### Assignment
Scan the records below for the line with "You are a computer-use agent. Image" and the line with "Given: Click the book icon beside 公有词库查询". Repeat those two lines and every line between them exactly, and nothing else.

### Entries provided
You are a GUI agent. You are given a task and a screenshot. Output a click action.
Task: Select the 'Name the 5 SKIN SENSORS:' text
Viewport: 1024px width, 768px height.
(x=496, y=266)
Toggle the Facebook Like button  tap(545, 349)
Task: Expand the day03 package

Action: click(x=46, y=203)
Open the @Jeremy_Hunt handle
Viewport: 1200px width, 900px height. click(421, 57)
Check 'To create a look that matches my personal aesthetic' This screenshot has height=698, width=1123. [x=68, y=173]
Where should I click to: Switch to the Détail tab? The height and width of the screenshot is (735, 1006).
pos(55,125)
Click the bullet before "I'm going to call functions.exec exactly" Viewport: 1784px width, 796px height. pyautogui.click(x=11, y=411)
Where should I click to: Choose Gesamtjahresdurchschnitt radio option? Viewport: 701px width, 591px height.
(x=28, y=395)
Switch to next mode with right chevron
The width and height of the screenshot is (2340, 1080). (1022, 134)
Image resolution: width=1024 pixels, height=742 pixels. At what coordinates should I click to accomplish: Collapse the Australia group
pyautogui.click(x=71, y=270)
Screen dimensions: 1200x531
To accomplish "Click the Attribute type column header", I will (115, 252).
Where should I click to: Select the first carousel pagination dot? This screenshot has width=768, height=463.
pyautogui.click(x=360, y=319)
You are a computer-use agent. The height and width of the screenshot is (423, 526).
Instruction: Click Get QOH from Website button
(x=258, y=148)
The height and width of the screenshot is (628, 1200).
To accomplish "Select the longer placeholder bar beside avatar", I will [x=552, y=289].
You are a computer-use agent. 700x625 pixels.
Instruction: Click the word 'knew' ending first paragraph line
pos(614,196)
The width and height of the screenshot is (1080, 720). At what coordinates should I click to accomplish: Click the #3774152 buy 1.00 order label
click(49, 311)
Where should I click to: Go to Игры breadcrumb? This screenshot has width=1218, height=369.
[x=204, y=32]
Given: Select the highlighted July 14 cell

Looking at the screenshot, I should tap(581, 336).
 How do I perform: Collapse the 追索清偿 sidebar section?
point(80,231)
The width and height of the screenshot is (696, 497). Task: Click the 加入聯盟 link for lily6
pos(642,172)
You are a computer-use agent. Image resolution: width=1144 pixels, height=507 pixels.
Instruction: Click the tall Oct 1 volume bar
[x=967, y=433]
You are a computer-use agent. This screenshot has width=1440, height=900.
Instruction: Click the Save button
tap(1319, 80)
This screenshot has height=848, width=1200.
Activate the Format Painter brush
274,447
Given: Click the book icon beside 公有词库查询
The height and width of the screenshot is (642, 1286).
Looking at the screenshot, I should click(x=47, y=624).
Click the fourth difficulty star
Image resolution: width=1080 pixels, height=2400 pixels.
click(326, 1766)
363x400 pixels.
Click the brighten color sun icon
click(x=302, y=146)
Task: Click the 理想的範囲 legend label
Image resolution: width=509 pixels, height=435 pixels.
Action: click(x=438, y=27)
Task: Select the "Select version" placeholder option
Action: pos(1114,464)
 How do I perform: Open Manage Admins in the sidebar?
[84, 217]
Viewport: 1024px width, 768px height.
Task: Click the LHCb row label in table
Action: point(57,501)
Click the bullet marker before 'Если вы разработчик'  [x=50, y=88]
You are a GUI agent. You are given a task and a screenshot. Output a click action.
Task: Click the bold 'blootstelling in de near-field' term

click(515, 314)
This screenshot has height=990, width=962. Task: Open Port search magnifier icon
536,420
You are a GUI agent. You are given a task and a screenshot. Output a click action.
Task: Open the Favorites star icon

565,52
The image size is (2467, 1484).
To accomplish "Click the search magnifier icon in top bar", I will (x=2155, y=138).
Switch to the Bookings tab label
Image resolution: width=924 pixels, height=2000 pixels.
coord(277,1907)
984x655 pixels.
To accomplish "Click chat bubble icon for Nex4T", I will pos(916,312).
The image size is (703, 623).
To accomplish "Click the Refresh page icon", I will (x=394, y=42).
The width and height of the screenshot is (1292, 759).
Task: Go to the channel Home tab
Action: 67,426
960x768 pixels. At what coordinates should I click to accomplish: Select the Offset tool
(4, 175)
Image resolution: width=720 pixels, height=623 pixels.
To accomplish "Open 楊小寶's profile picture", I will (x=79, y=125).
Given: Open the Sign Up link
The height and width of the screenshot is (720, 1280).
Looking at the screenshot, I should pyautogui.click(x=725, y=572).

### Reply
You are a computer-use agent. Image resolution: width=1144 pixels, height=507 pixels.
Instruction: Click the tall Oct 1 volume bar
[x=967, y=433]
You are a computer-use agent. This screenshot has width=1440, height=900.
Instruction: Click the Save button
tap(1319, 80)
This screenshot has height=848, width=1200.
Activate the Format Painter brush
274,447
Given: Click the book icon beside 公有词库查询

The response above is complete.